It is the year of the coronavirus. Increasing numbers of sick people in more countries indicating it has become a pandemic. Starting in China, or so its alleged, it is now in a number of European countries, the U.S. and Canada, as well as Brazil. No news yet from the African continent (uh, where is that?). Debates over the utility of face masks and gloves, shortage of gloves because most of the world’ supply is made in the Wuhan region, epi-center of the outbreak, abound. Ah, how we are discovering the fragility of globalization and the vaunted Ricardian specialization of labor. The integrated world is indeed integrated.
Living out in the English countryside feels somewhat isolated and innocent of the contagion, but that is most likely illusory. However the rise of racist fear of the Chinese or Iranians does made me think of a much earlier period in human history: when the Europeans went to the Americas. According to Charles Mann’s magisterial scouring of archeological evidence in his 1412, disease brought over by the Europeans most likely wiped out 90 – 95% of the populations of these two continents. And what has been the historical memory of this? Its like it never happened. Who, us? What? The places were unpopulated, or scantily so! Only because most people had died of terrible causes, disease carried through populations up and down the land masses. We know that the vulnerability to disease was largely because there were no domesticated pigs and cows in the New World, to which (or whose, since they are sentient?) maladies much of the rest of the world had largely developed immunity.
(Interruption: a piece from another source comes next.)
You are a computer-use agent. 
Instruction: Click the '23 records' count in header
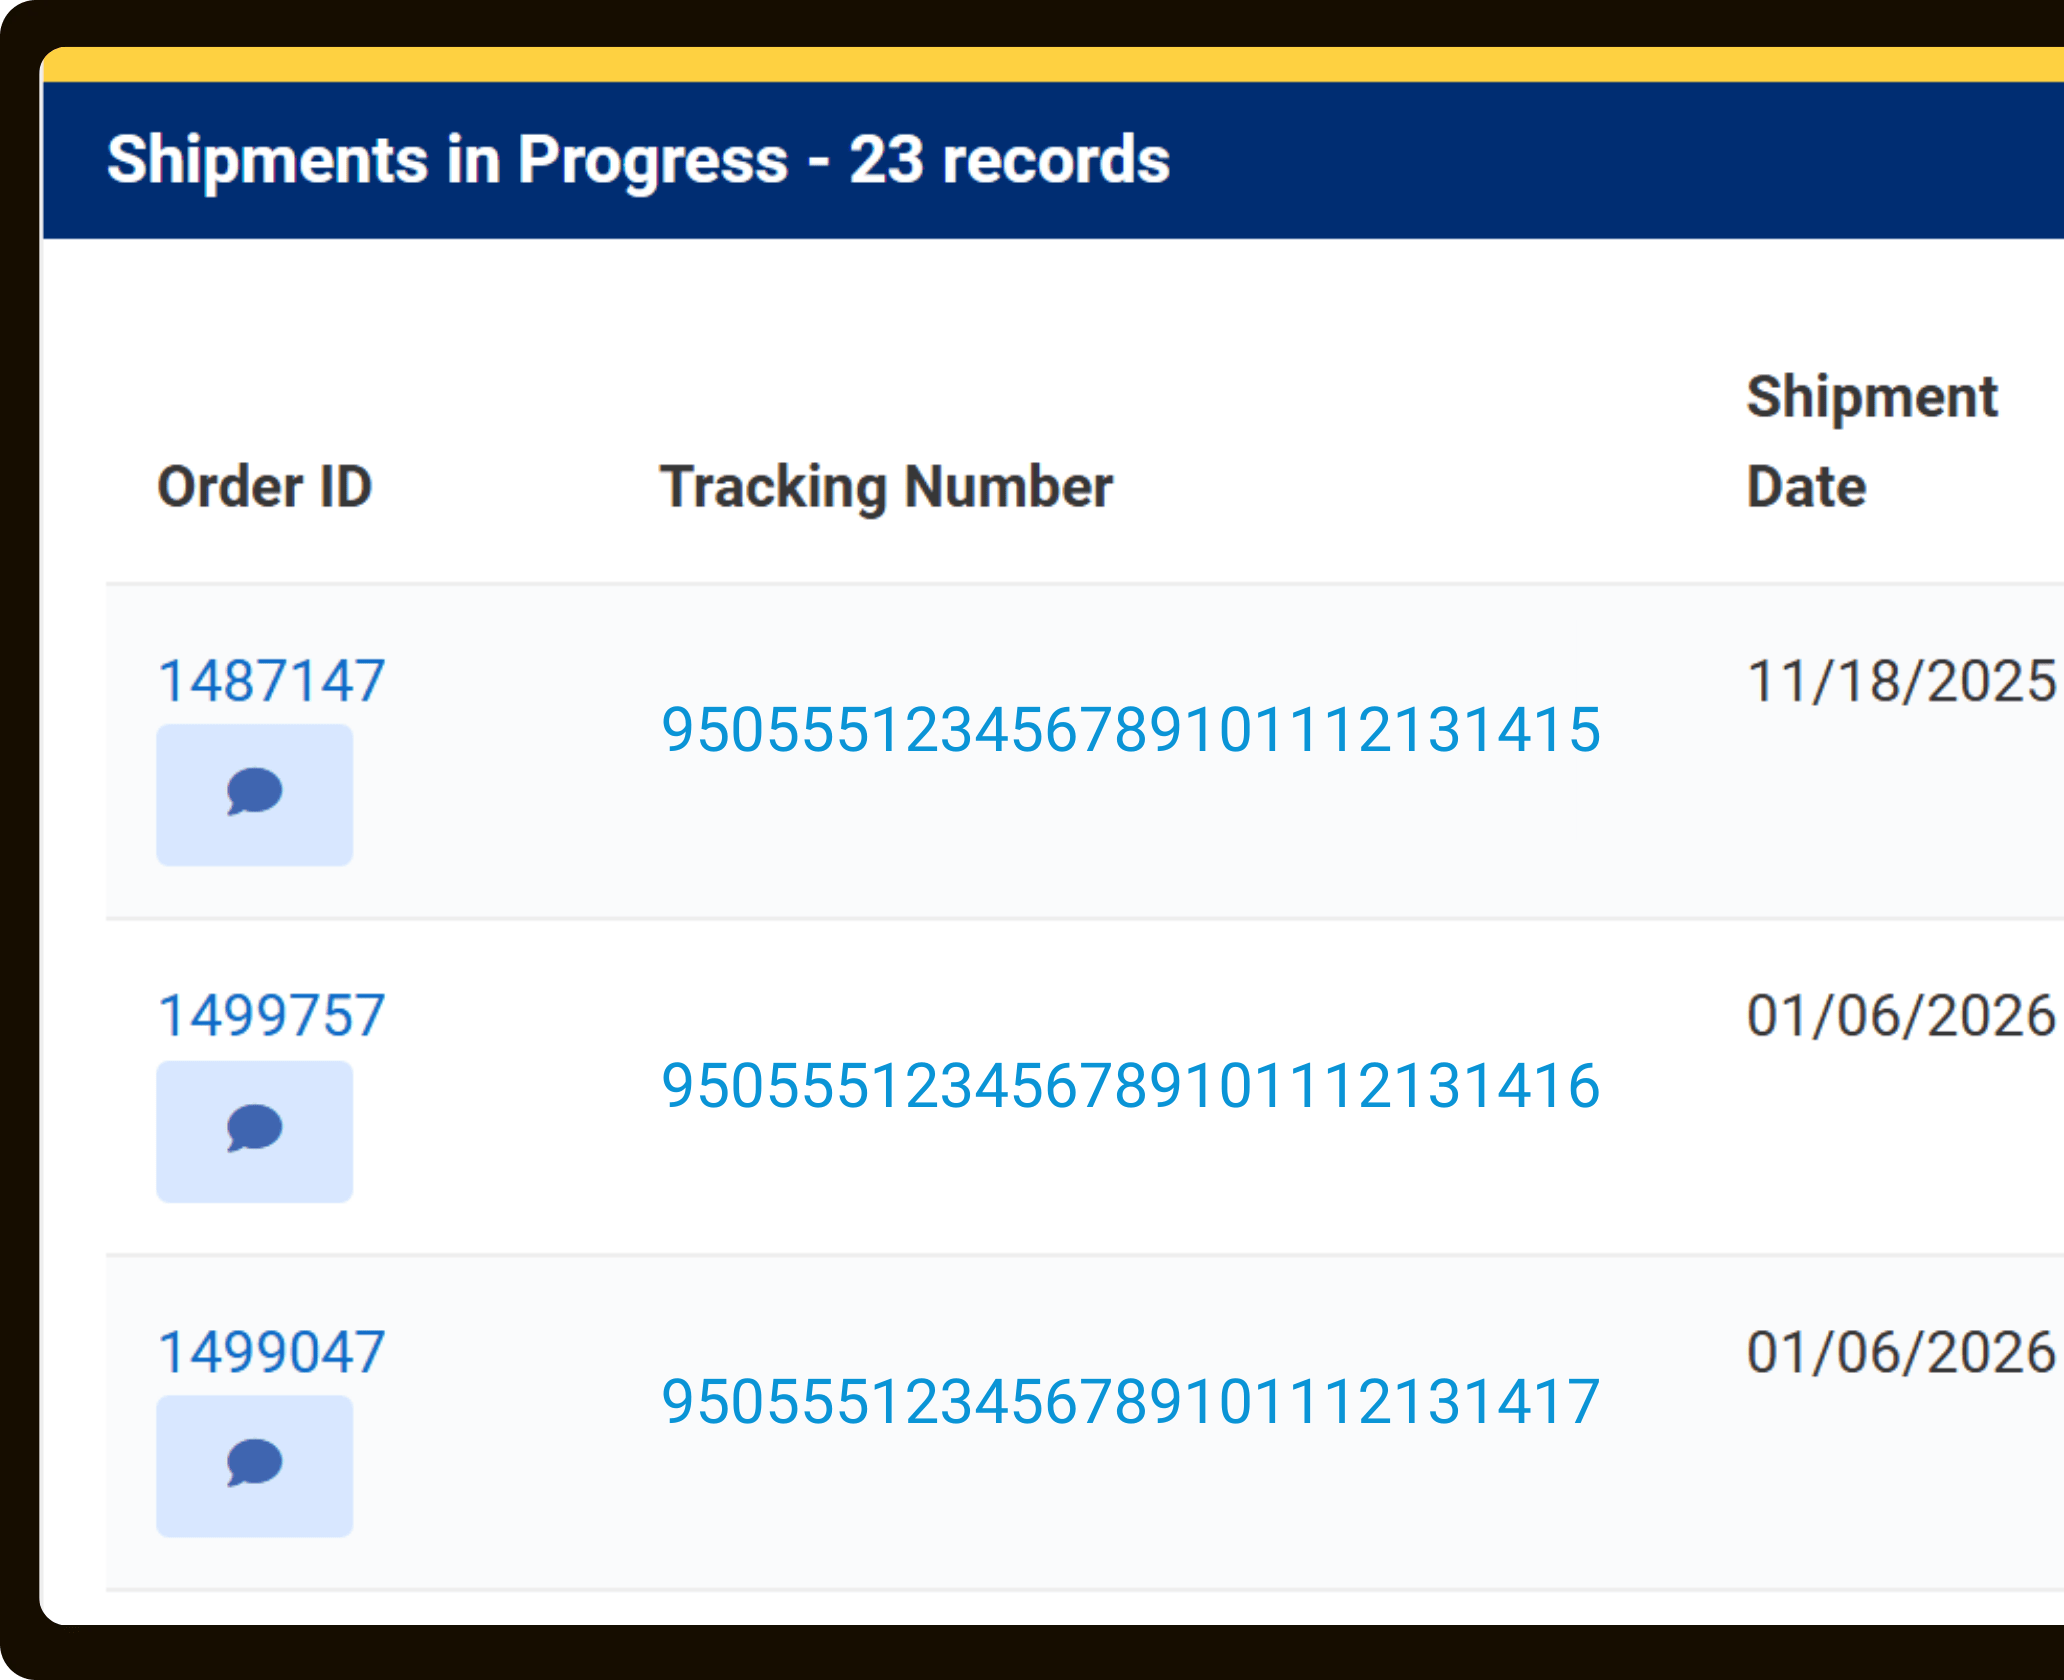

Today, indigenous peoples from the Americas don’t point fingers at the European invaders as disease vectors, though they were. The spread of disease is still quite mysterious, and measures to prevent it remain, it seems to me, primitive and artisanal. Most likely, like in China, everyone entering any country should be subject to a temperature reading. Most likely all public and other transportation (planes), should be disinfected. Not much has been said about how transportation sector employees might be protected – the flight attendants, bus drivers and others who are expected to be of service through thick and thin. But all that is costly, just like the impact of the disease itself. Most likely, as is happening, large gatherings should be cancelled. Who pays is the issue, as usual.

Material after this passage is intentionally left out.